Blog Archive

Saturday, April 22, 2017

A VARMINTS STORY

The pack moved slowly and quietly along a hedgerow biting at flies and snapping up fat grasshoppers. It was a small family of four coyotes, two pups and two adults. Soon the yearlings would drift away to find mates and their own lives. These wandering creatures shared the fields and forests with other beasts of two and four legs. Some were deadly adversaries and others were meals. They gorged on the smaller critters and escaped the larger animals. The spring season was a good time. Soon there would be plentiful bird eggs, baby rabbits, snakes, an occasional chicken, and other small critters. Fresh rains would fill the creeks and gullies and provide hydration and bathing places. Like God's other creatures the coyotes spent most of their time in the cycle of surviving; eating and reproducing their own kind. 

The sound of a barking dog froze the pack. As their ears rotated to locate the sounds source they simultaneously broke into a run. They ran noiselessly and with ease. First, out of the open field into tall grass then through several creeks and into an area of heavy underbrush. As they wheeled around a corner one of the pups slid over a small steel trap and was instantly stopped. The other coyotes never looked back as the male pup wailed in a pain he had never experienced before.

The harder the little coyote pulled against the trap the more it penetrated fur and flesh. He snarled, bit, and licked at the trap but nothing changed his entrapment. He rolled over many times and this  only caused him to pant and froth from exhaustion. His pain was a terrible thing. His natural instinct led him to twist and writhe into a furry ball  to escape and hide from the hurt and fear that wracked his body.

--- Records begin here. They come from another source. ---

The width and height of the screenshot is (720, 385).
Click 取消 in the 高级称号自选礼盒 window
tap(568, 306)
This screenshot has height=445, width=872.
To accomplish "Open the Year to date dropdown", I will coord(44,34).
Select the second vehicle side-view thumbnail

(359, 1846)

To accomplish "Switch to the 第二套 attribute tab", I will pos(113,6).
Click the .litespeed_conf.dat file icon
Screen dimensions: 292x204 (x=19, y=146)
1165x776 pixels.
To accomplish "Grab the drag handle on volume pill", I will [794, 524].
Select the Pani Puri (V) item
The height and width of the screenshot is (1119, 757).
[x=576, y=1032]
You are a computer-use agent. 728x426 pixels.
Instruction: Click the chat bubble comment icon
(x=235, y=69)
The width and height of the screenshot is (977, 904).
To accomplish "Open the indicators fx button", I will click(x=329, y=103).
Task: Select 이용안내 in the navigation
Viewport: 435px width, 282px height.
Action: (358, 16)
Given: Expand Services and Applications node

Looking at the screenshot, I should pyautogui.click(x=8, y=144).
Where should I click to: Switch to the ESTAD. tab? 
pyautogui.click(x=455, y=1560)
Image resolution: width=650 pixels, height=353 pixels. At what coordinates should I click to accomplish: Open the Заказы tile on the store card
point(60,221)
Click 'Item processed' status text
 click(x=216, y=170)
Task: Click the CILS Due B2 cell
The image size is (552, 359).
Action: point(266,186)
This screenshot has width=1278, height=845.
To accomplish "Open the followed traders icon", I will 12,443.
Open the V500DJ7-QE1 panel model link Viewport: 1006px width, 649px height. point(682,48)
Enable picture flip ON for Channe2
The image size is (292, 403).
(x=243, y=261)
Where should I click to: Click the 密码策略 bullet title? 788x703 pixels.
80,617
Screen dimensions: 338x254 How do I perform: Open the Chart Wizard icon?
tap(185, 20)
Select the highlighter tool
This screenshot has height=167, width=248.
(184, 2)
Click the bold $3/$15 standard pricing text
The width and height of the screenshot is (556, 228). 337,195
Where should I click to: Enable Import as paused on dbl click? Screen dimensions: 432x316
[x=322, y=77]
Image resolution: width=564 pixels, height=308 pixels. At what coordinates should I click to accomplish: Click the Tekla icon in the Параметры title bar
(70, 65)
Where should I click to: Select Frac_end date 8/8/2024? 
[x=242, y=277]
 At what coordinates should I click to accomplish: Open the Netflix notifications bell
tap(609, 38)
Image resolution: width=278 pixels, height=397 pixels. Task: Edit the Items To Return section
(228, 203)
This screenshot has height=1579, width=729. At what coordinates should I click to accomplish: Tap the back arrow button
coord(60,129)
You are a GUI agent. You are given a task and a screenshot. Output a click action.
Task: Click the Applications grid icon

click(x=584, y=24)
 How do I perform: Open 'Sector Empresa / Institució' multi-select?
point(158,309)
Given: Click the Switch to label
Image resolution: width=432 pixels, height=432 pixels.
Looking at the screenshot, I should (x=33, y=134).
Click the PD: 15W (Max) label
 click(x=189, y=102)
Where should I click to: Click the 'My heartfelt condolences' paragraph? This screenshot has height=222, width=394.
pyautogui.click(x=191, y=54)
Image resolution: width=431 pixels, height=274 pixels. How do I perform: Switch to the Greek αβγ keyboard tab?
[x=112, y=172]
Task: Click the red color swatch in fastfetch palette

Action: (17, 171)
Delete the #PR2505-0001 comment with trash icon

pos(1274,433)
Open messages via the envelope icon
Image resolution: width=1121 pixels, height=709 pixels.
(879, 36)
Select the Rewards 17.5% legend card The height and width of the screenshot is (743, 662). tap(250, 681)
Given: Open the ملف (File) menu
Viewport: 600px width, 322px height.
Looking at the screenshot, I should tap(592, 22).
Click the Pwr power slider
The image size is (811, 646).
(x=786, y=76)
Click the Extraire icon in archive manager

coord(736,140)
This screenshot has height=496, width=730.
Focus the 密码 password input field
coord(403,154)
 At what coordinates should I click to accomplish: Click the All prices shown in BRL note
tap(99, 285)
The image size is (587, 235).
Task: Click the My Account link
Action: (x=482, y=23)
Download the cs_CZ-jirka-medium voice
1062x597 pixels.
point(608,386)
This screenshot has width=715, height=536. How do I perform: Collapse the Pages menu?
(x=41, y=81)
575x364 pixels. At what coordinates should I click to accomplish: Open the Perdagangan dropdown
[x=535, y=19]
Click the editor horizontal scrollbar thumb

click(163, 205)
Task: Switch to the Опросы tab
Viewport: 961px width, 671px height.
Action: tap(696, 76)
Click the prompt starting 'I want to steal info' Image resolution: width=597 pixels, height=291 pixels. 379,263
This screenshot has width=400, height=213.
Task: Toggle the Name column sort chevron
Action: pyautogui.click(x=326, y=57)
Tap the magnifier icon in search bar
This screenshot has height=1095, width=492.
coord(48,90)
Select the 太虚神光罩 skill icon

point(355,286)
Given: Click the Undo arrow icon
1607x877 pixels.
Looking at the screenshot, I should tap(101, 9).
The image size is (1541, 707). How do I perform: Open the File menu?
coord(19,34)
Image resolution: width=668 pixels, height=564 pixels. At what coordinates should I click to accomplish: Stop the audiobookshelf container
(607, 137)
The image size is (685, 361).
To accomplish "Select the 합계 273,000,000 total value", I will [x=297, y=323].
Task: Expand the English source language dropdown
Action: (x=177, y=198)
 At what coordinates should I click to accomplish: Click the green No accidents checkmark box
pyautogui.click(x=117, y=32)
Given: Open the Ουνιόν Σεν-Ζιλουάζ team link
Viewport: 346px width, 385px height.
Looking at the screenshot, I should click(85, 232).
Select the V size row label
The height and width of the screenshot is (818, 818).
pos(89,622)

Immobilized for hours, the coyote chewed and licked at the lower part of his leg crushed in the steel teeth. He sensed that escaping the trap was a matter of survival but biting at his mangled leg didn't  help.

As the morning blended to a late day of shadows, the small coyote fell into an uncomfortable sleep. Suddenly he was aroused by the sound of twigs and leaves crackling nearby. It was a man and the coyote furiously strained against the trap. He had never encountered this creature but it was big and in his animal mind large beasts posed danger. A large stick whacked down at the coyote but missed.

However, the missed stroke hit the trap hard enough to sever the remaining shards of bones and leg tendons. Free the little critter first drug itself a few yards then furiously hobbled on its three good legs before a second swing missed. Wildly scampering the coyote never looked back as it found sanctuary in deep thorny patch of underbrush. The unleashed and howling hound refused to enter the coyotes refuge. Burrowing deeply into a hovel the coyote remained still until the light of day disappeared.

Rest was good and the festering wound aided by dirt and maggots slowly scabbed over in a few days. Even with his disability he was able to capture enough to eat and he adapted to being three legged.  One day he encountered his family. They sniffed at his stump and only allowed him to trail the pack. His attempts to groom or be groomed within the group were met with snarls.

He was slow, but once again a free creature in the wild. The little coyote would not survive long as he was easy prey for a swift lynx or dog. This could never be a fuzzy Disney tale but a realistic account of one small animal escaping. The young coyote suffered mightily but managed to live as a free animal of the forest. His lifetime was only weeks or months, but as one of God's wondrous creations he somehow escaped a deadly trap.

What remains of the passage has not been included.